- **PASSAGE**
[Start]
F is one of my favorites. What alg are you using?


----------



## Johannes91 (Nov 24, 2007)

TheBB said:


> Johannes91 said:
> 
> 
> > F .
> ...


z R' U' R U R' U2 x' U' R' U R y' R U R' U' R2
or it's mirror,
z R U R' U' R U2 y' x' R U R' U' x' U' R' U R U2

I do like them, but it's still probably my least favourite (especially for OH).


----------



## Inusagi (Nov 24, 2007)

H perm is my favourite because it's the fastest one for me.


----------



## TheBB (Nov 24, 2007)

Johannes91 said:


> TheBB said:
> 
> 
> > Johannes91 said:
> ...



Can't help you with OH . Mine is:

(R' U R U' R2' F') x y (R' U R) y' (R U R' U' R2)

The x y can actually be done while executing the first set of moves, so there's really only one cube rotation and regrip.


----------



## KConny (Nov 24, 2007)

F is not that bad.
[End]
- **EXERCISE TASK**
Please extract from the forum thread above the stretch that begins with the words "Can't help you" and ends with "rotation and regrip.", copying it without any changes.

- **RECORDED DATA**
[Start]
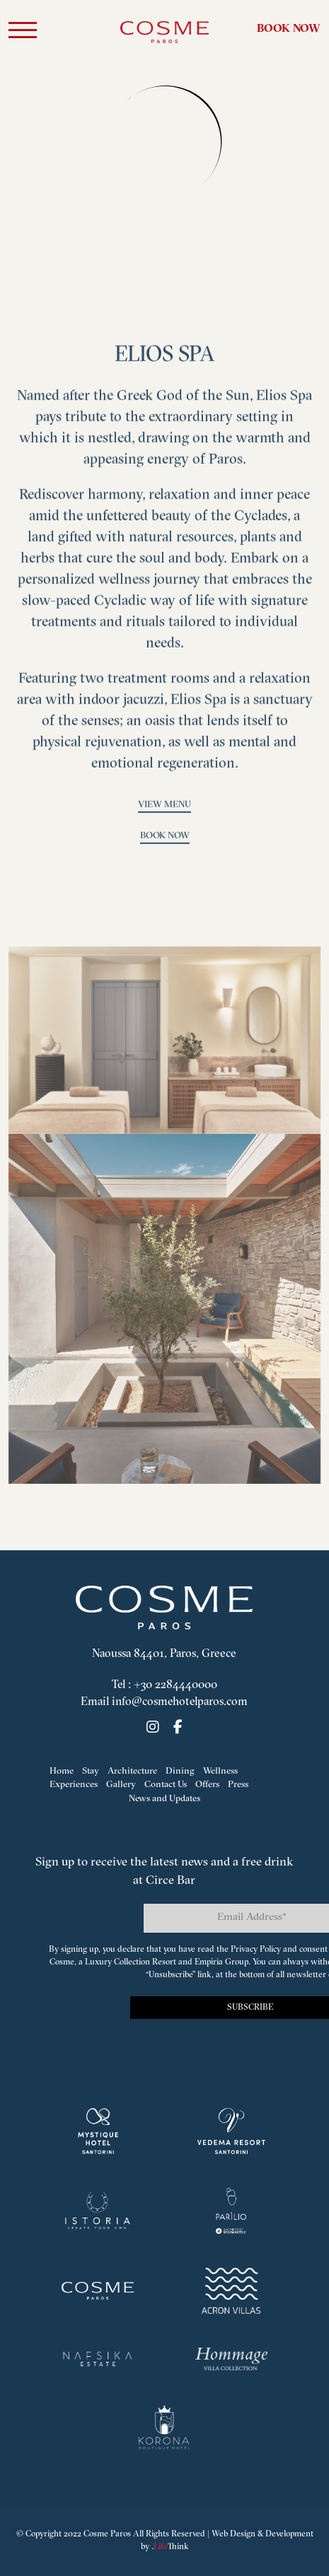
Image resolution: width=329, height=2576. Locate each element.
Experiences (74, 1784)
[End]
- **COMPLETED TASK**
Can't help you with OH . Mine is:

(R' U R U' R2' F') x y (R' U R) y' (R U R' U' R2)

The x y can actually be done while executing the first set of moves, so there's really only one cube rotation and regrip.